While there isn’t a clear distinction, I like to think of synthesis as forward thinking and retrosynthesis as the reverse.
Synthesis is a topic that is typically introduced in Organic Chemistry 1, right after studying alkyne reactions. You’ll be utilizing it again and again as the number of reactions that you learn accumulate.
This is why it is important to review past topics prior to moving on to the next chapter. While learning the new topics, you may be asked to perform a retrosynthesis that involves retrieving five different reactions from five different chapters.
Let’s back up…
What is retrosynthesis?
Retro = Backwards
Synthesis = The process of combining simpler reactions to form a chemical compound/molecule.
In your Organic Chemistry course, this is presented in the form of a complex molecule that you are then asked to synthesize from a given starting molecule, or a set of reaction conditions.
–>You may be given a specific reactant and asked to synthesize a product.
For example:
“Synthesize trans 3,4-dibromohexane from ethyne.”
–> You may be asked to synthesize a product given a set of vague or specific reaction conditions.
For example:
“Synthesize 2-butanone using any inorganic reagents. Use 2 carbon alkyl halides as your only carbon source.”
Have you seen similar questions in your homework, quizzes or practice exams?
What do you think?
Many students will look at the process and panic;
And in said panic started drawing everything and anything that comes to mind, without a clear process or idea of where they are headed.
I like to be systematic in my approach to problems.
I like to plan my steps and know exactly what I have to do.
And more importantly, I trust that the process will help me get the correct results, again and again.
As quickly as possible!
The more systematic your approach, the more likely you’ll get every component of the reaction. Therefore, the less likely you’ll miss something.
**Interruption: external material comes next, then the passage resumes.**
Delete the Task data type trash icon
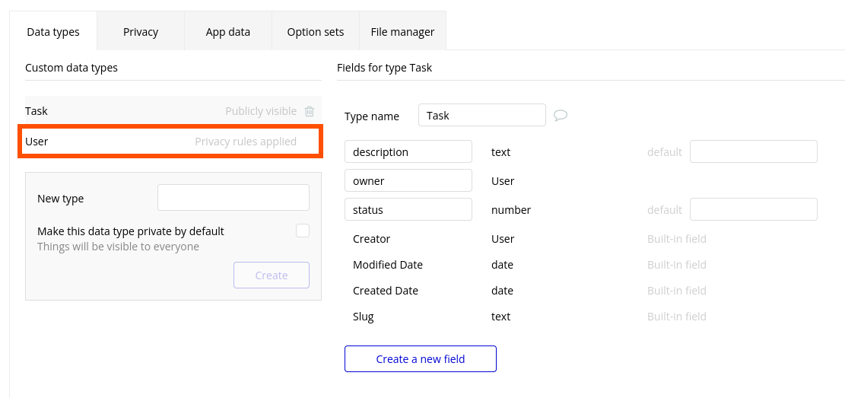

That’s the key. Get every component and minimize lost points on your exam.
Before even diving into the problems themselves, you need to know where you’re going.
You must ensure that what you do will ultimately pay off to give you your desired product.
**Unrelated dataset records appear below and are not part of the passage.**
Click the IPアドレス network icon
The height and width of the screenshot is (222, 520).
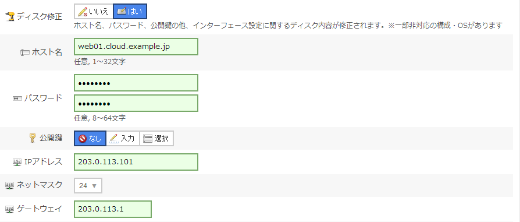[17, 162]
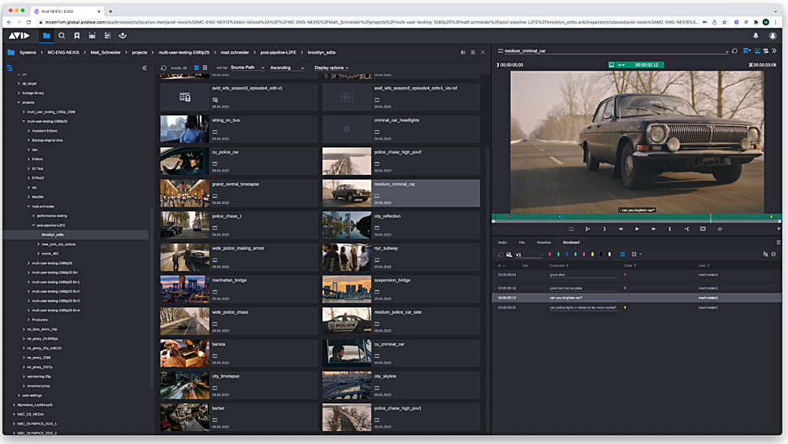Open the Browse folder app icon
Screen dimensions: 788x444
coord(46,36)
These are my go-to Retrosynthesis questions:
- What’s the same?
- What’s different?
- How can I achieve this difference?
What’s the Same?
Before adding new groups to the molecule, you want to see what is already there to work with.
We’ll utilize the analysis taught in the synthesis tutorial when analyzing what’s present on the reactant.
COUNT YOUR CARBONS!!!
(so many lose points due to lack of counting.)
How many carbon atoms are present in the reactant and product?
This will help you identify chain elongation or cleavage reactions.
Look for any non-carbon atoms and functional groups.
What else is on the molecule in the reactant and product?
Look for location of reactivity on the molecule.
Reactivity on the molecule refers to the location of reactive atoms or functional groups.
For example, 2-chloropropane has reactivity on the second carbon. Cl is a good leaving group. This allows us to carry out a number of reactions:
- Elimination to create a pi bond (E1 or E2)
- Substitution to give us another functional group in the form of an incoming nucleophile (SN1 or SN2)
- We could turn the Cl into a Grignard for a super reactive organometallic
- And so much more…
This is your clue regarding WHERE to start the reaction.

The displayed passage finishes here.